On Friday afternoon, a gunman attacked a Planned Parenthood office in Colorado Springs, killing three people, including a police officer and an Iraq war veteran, and shooting nine others, during an hours-long assault. The accused was taken into custody and is being held without bond.
There is, of course, no shortage of relevant angles surrounding the latest mass shooting, which came less than a month after an unrelated shooting spree in the same area. The role of the far-right campaign against the health care organization, the degree to which this constituted domestic terrorism, and how this fits into the broader "war on women" all matter a great deal.

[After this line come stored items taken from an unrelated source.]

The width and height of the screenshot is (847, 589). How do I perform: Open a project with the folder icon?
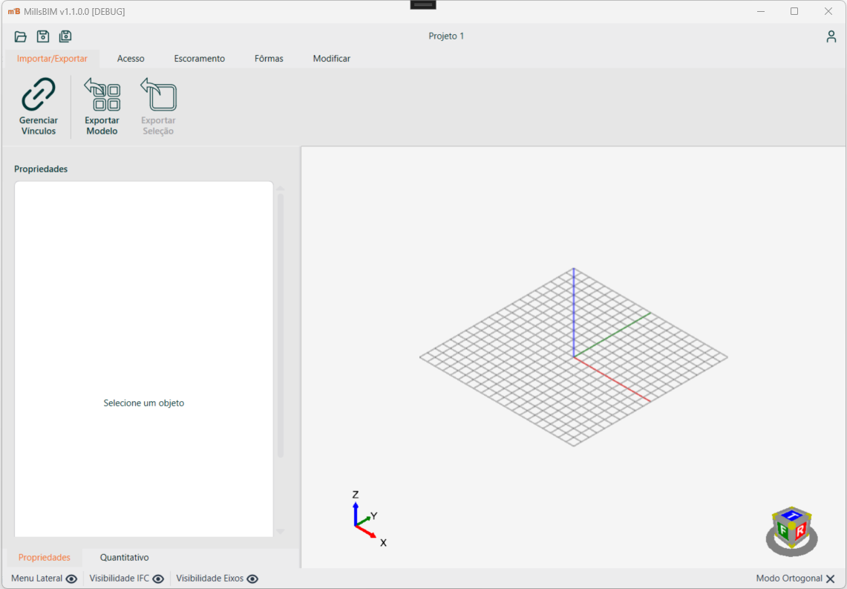tap(21, 36)
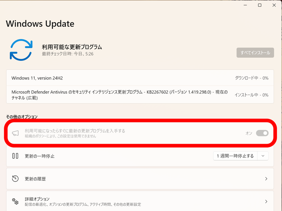The height and width of the screenshot is (211, 282).
Task: Click the インストール中 0% status text
Action: 252,95
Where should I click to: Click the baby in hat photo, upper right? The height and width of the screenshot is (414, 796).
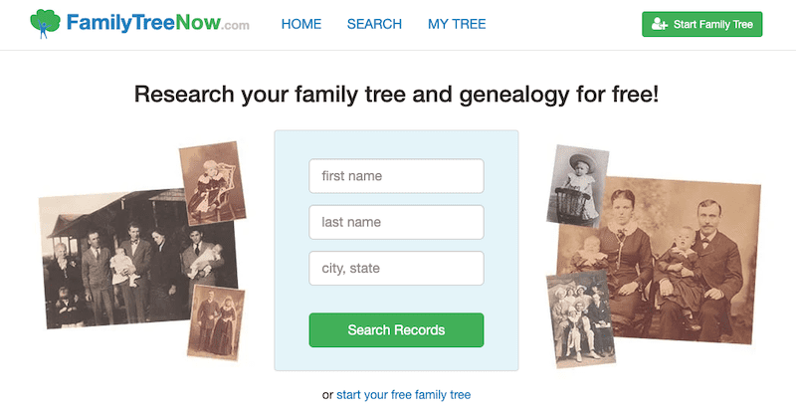[x=577, y=184]
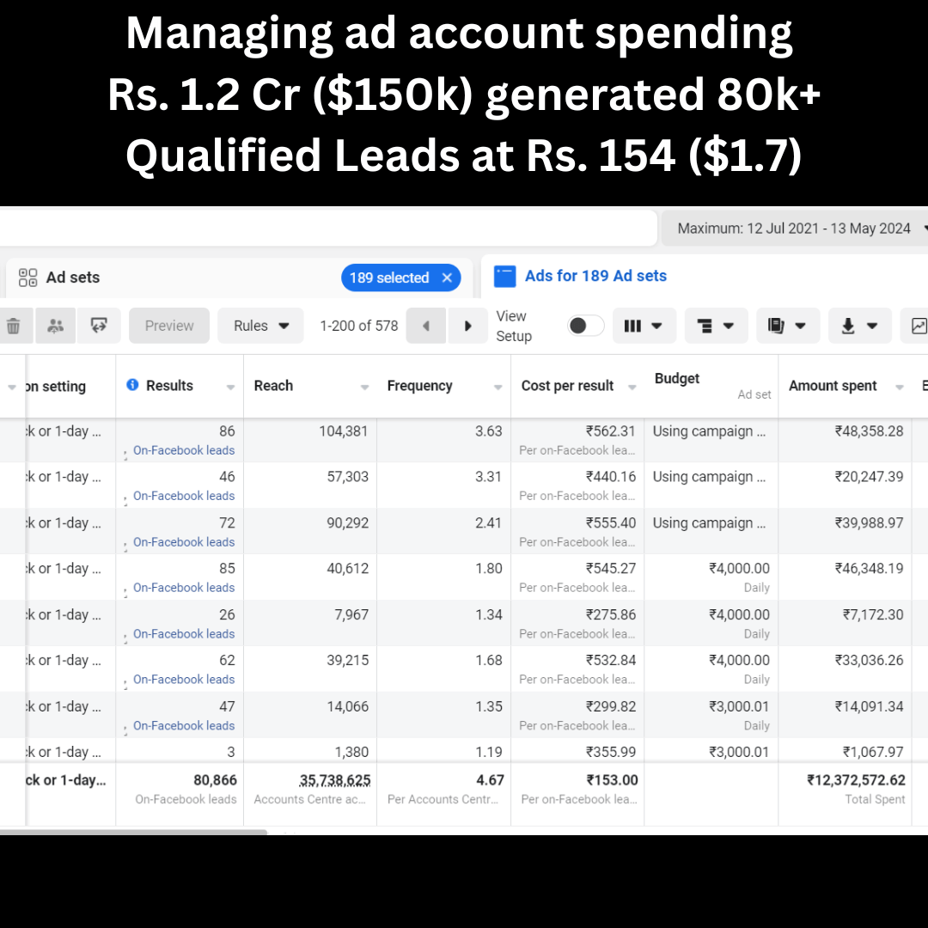The width and height of the screenshot is (928, 928).
Task: Go to previous page of results
Action: [x=426, y=326]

But as an electoral matter, I was eager over the holiday weekend to see how presidential candidates would respond -- or in many instances, not respond -- to the deadly violence in Colorado. After all, it seems likely that if the shooter were a Muslim radical responsible for politically motivated violence on American soil, White House aspirants would likely have quite a bit to say.
And yet, as the Washington Post noted over the weekend, some Republican candidates chose to remain silent following Friday's slayings.
The Republican presidential field, which for much of the year has been full-throated in its denunciations of Planned Parenthood, has been nearly silent about the shooting in Colorado at one of its facilities that left a police officer and two others dead. In contrast, all three of the leading Democratic contenders quickly issued statements in support of Planned Parenthood.
Indeed, the partisan distinction was striking. Fairly quickly after Friday's crisis was resolved, Hillary Clinton, Bernie Sanders, and Martin O'Malley each issued statements condemning the attack and standing in support of the gunman's targets. By Saturday morning, President Obama and the Democratic National Committee had issued statements of their own.
The sizable GOP field, meanwhile, chose a slower, quieter path:
* Donald Trump: The Republican frontrunner did not issue a statement, though two days after the shooting, Trump appeared on NBC's "Meet the Press" and called the attack "a terrible thing" and described the suspected murderer as a "maniac." He added, however, “I see a lot of anxiety and I see a lot of dislike for Planned Parenthood.”
* Ben Carson: The retired doctor also chose not to issue a statement, though Carson appeared on ABC's "This Week" and, in his best passive voice, said the attack "should be condemned very strongly." Carson quickly added that "extremism" is a problem on "both sides."
* Ted Cruz: Despite picking up support last week from some notable anti-abortion extremists, Cruz was actually the first Republican to comment on the Colorado Springs slayings, posting a brief message to social media the day after the attack, saying he was "praying for the loved ones of those killed, those injured & first responders who bravely got the situation under control in Colorado Springs." A day later, however, Cruz was back to condemning "vicious rhetoric on the left" without a hint of irony.
* Marco Rubio: As of this morning, the Florida senator has said nothing about the deadly attack.
* Jeb Bush: On Sunday, Bush said in a brief statement, "There is no acceptable explanation for this violence, and I will continue to pray for those who have been impacted."
* Carly Fiorina: Though she issued no statement on the murders, Fiorina told Fox News on Sunday that the shooting was a "tragedy" and the man was clearly "deranged." In the same interview, however, Fiorina condemned those who've connected clinic violence to Planned Parenthood's far-right critics, saying the're relying on "typical, left-wing tactics."
* Chris Christie: As of this morning, the New Jersey governor has said nothing about the attack.
* Rand Paul: As of this morning, the Kentucky senator has said nothing about the attack.
* John Kasich: The Ohio governor was one of only two Republicans to respond on Saturday, publishing a tweet criticizing the "senseless violence" in Colorado Springs. Kasich added, "I pray for the families in mourning and have hope our nation can heal."
* Mike Huckabee: Two days after the shooting, Huckabee called the attack a "tragedy" and an example of "domestic terrorism." Also on Sunday, the former governor appeared on CNN and equated the murders with violence "inside [Planned Parenthood] clinics, where many millions of babies die."
One might be tempted to cut the campaigns some slack in light of the holiday weekend, but note that Democrats didn't have any problems issuing statements following the violence, and each of the GOP candidates who passed on this story have posted other messages since Friday afternoon. Some might also argue that Republicans paused until the alleged gunman's motive became clearer, but following the accused shooter's reported reference to "baby parts," there arguably isn't much doubt about the rationale for the attack.
And this in turn makes it that much more difficult to defend the national candidates who took their sweet time in denouncing the mass shooting, and worse, the Republicans who couldn't be bothered to even extend perfunctory well wishes to the affected families.
If candidates like Rubio and Christie -- both fond of bluster and chest-thumping when it comes to security issues -- aren't going to condemn the attack on U.S. soil, perhaps they can offer some explanation for their reticence? If the answer is they're afraid of antagonizing right-wing Planned Parenthood opponents in their party's base, perhaps it's time to rethink national leadership as a career path.
Disclosure: My wife works for Planned Parenthood, but she played no role in this report, and her work is unrelated to the organization's Colorado affiliate.